Converging the training in meaningful time

Hi all,

I’m new to OpenNMT and trying to train a model using public UN corpus and all default parameters. I only have 1 GPU (Tesla K).
The training is running well and seems to utilize my GPU but it still took 2.5 days to train epoch 1.

I wonder if I will be able to train the model in meaningful time. I have the following questions:

  • My perplexity is 4.77 right now and is decreasing - but I’ve no idea whether this is good or bad. Are there any estimates on which is a good one or when training is considered complete?
  • Is there any estimation on how many epochs training typically takes? I’ve seen low numbers such as 5-15 when searching this forum, but I wonder if it is always like that.
  • What are general techniques to improve performance (preferrably without starting from scratch)? Looks like defaut params already contain e.g. dropout, would it make sense to make it more agressive?

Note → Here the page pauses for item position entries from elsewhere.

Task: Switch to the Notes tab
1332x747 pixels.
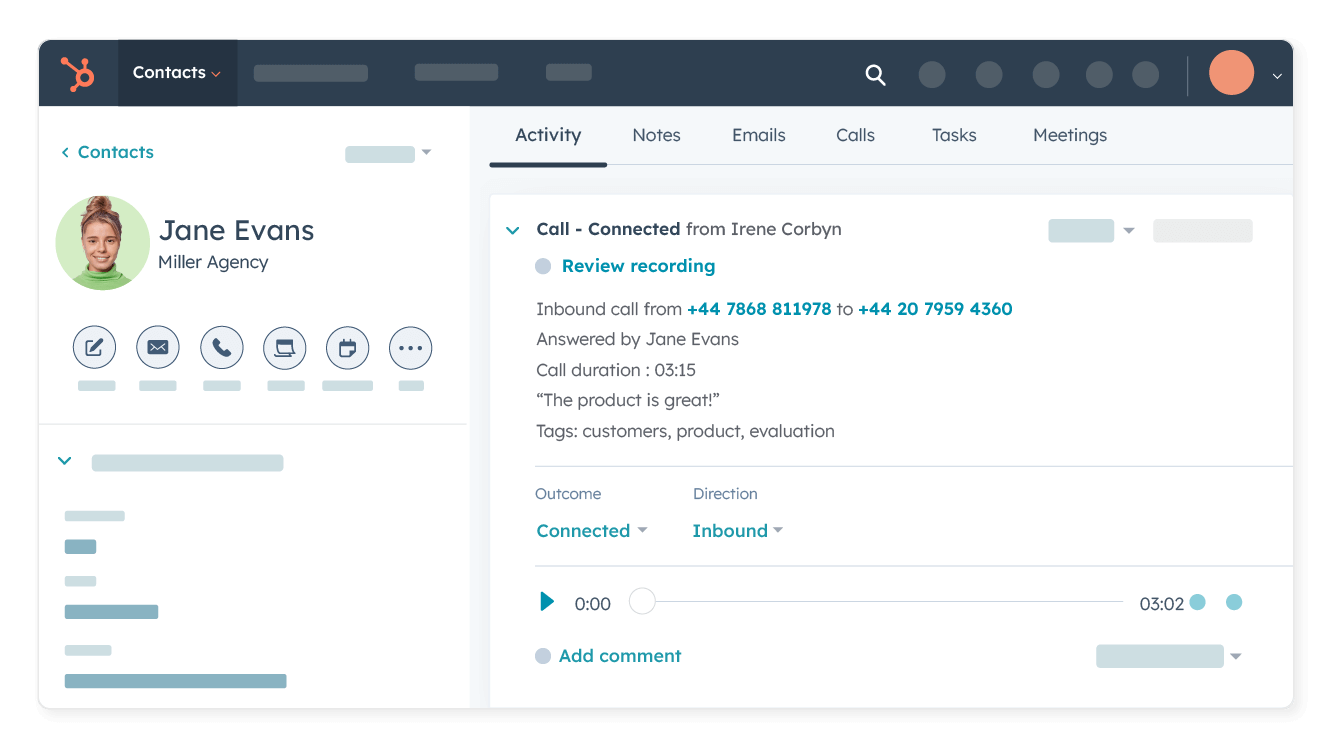Action: pyautogui.click(x=656, y=135)
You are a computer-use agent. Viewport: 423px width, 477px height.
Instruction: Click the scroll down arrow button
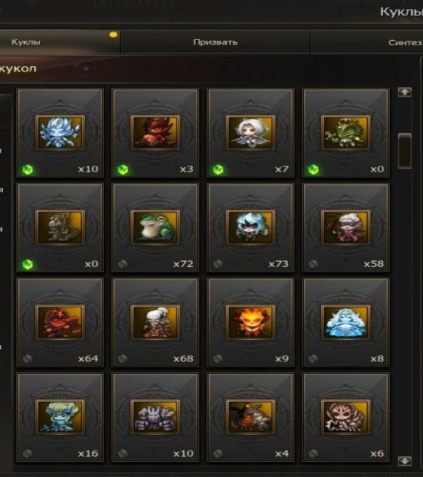405,461
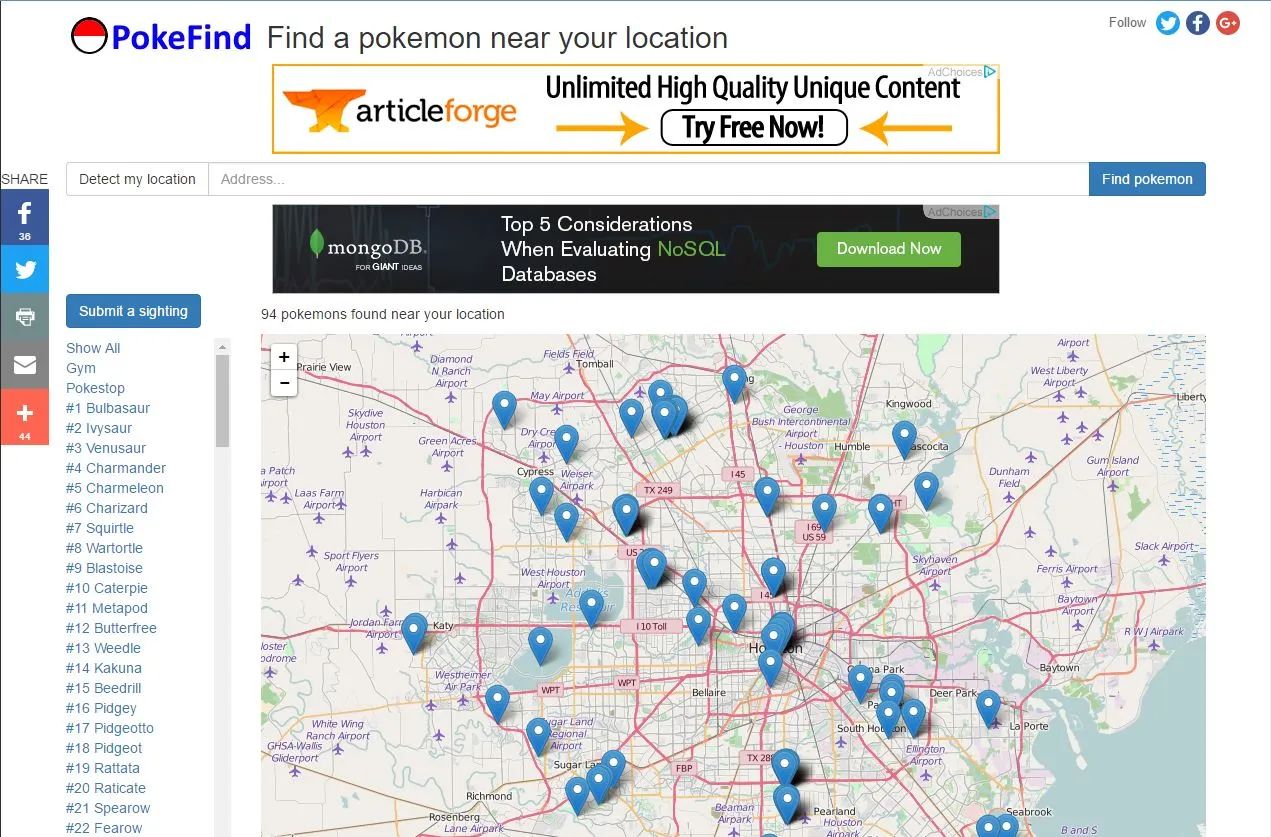The height and width of the screenshot is (837, 1271).
Task: Filter sightings by Gym
Action: point(80,368)
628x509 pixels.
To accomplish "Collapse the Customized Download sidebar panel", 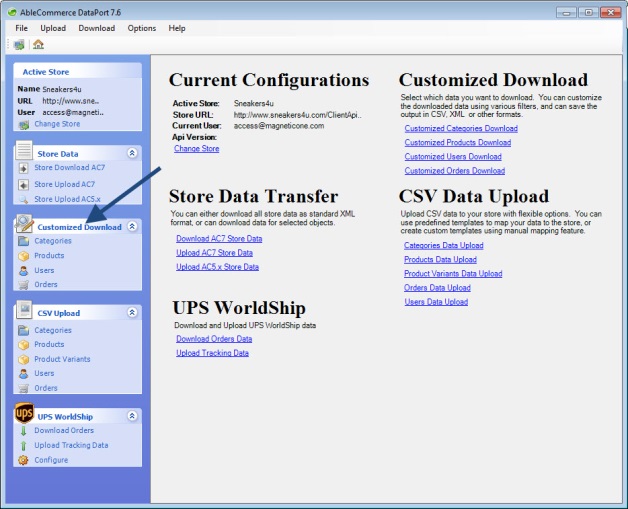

You usually want to run a test translation on gold data and compute a translation metric (typically BLEU). As long as the metric you care about is improving, the training is not complete.

It depends on the size of the dataset. But this is ultimately related to the first answer: you want to continue as long as it is learning something from the data.

During retraining, tuning the learning rate or changing the optimization strategy could be a way to improve the model performance. But it is not an exact science and requires a lot of experiment.

During inference, you can still increase the beam size to search across more hypotheses.

Thanks Guillaume for your answer!

Is BLEU computation part of the training? I can see BLEU script in OpenNMT repo, but I don’t see any related entries in logs or training options that would check BLEU and stop the training when necessary.

Thanks, I will try that. That said, 1 epoch takes 2.5 days for me, so even if we say change learning rate, the training is going to be multi-week effort most likely. Should I just reduce training set? Or try techiques like sampling?

You can check the -validation_metric option during training. Otherwise, you can just wait for a new checkpoint to be saved, run a translation, and evaluate with the scorer tool.

You usually don’t want to reduce the training set unless you are doing constrained experiments. I recommend using the data sampling approach to reduce the size of an epoch.

Thanks Guillaume! Makes sense.